Bourgeois Family on the Balcony
  • Jean-Ignace-Isidore Gérard, called GRANDVILLE
  • Nancy 1803 - 1847 Vanves / Paris
  • Bourgeois Family on the Balcony
  • Pen and brown ink over traces of pencil,
    partly brown wash, on beige paper
  • 292 × 224 mm
Provenance:
Private collection Nancy

This previously unpublished sheet magnificently illustrates the talented draughtsmanship, the gift for observation, as well as the cynical humour of the celebrated caricaturist, who adopted his grandparents’ artistic name Grandville at the start of his career. No longer satifsfied with painting, Grandville took up lithography and at the age of 24 issued his first comic cycle, Dimanche d’un Bourgeois de Paris. Shortly thereafter, he would enjoy his first success with the caricatures of the Métamorphoses du jour, having found the subject of his artistic life’s work. Before Honoré Daumier (1810-1879), Grandville led the opposition periodicals Caricature and Charivari, until the so-called September laws of 1835 severely hindered all politcal caricature. Afterward, he increasingly worked as a book illustrator, holding up a critical mirror to society with pithy human-animal parodies.

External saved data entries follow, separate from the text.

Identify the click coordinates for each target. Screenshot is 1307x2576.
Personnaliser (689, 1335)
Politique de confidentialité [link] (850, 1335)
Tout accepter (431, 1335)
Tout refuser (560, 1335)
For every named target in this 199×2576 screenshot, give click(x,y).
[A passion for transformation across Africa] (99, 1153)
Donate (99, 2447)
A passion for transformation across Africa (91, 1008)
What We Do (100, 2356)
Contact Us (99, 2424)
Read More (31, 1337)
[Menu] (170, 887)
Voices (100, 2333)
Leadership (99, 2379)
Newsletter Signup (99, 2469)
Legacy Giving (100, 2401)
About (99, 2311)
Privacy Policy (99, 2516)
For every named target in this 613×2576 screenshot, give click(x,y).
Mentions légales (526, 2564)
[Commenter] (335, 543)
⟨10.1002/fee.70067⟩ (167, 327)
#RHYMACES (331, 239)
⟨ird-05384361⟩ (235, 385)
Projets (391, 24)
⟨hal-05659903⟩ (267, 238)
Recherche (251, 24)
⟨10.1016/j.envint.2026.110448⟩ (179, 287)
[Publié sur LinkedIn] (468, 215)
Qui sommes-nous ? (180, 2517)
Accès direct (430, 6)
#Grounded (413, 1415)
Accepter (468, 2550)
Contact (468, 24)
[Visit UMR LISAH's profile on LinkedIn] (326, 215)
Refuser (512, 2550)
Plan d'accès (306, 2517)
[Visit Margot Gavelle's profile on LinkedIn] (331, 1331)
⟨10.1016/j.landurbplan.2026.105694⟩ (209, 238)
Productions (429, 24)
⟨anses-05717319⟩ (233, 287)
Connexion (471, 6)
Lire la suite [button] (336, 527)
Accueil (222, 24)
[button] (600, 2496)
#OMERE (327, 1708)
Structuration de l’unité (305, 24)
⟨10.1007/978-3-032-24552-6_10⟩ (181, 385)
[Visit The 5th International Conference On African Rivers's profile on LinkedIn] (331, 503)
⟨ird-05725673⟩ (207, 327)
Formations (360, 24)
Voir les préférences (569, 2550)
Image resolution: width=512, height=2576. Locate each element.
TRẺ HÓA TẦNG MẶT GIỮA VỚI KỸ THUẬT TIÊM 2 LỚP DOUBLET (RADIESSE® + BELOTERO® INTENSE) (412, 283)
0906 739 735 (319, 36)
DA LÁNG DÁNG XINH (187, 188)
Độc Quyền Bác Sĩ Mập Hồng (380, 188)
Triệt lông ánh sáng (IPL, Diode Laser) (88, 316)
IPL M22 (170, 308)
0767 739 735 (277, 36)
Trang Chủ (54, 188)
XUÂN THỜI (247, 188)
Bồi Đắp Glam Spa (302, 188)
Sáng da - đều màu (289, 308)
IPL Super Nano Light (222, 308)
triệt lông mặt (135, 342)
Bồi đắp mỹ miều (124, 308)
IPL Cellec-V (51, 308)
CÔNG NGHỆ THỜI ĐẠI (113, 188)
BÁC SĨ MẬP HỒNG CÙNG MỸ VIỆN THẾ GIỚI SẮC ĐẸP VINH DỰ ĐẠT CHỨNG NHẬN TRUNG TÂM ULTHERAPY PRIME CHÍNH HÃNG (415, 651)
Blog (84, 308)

On the small stage of this balcony, Grandville presents with great insight into humanity a vain and presumptious bourgeois family watching an unknown street spectacle with relative reserve. Two mordant profile studies, probably of the young woman standing on the left, begin to undermine this apparent idyll, while the repetition of the group on the lower right as skeletons and nudes exposes everyone portrayed to ridicule.

The sheet likely represents an idea of Grandville’s for one of his series of critical lithographs.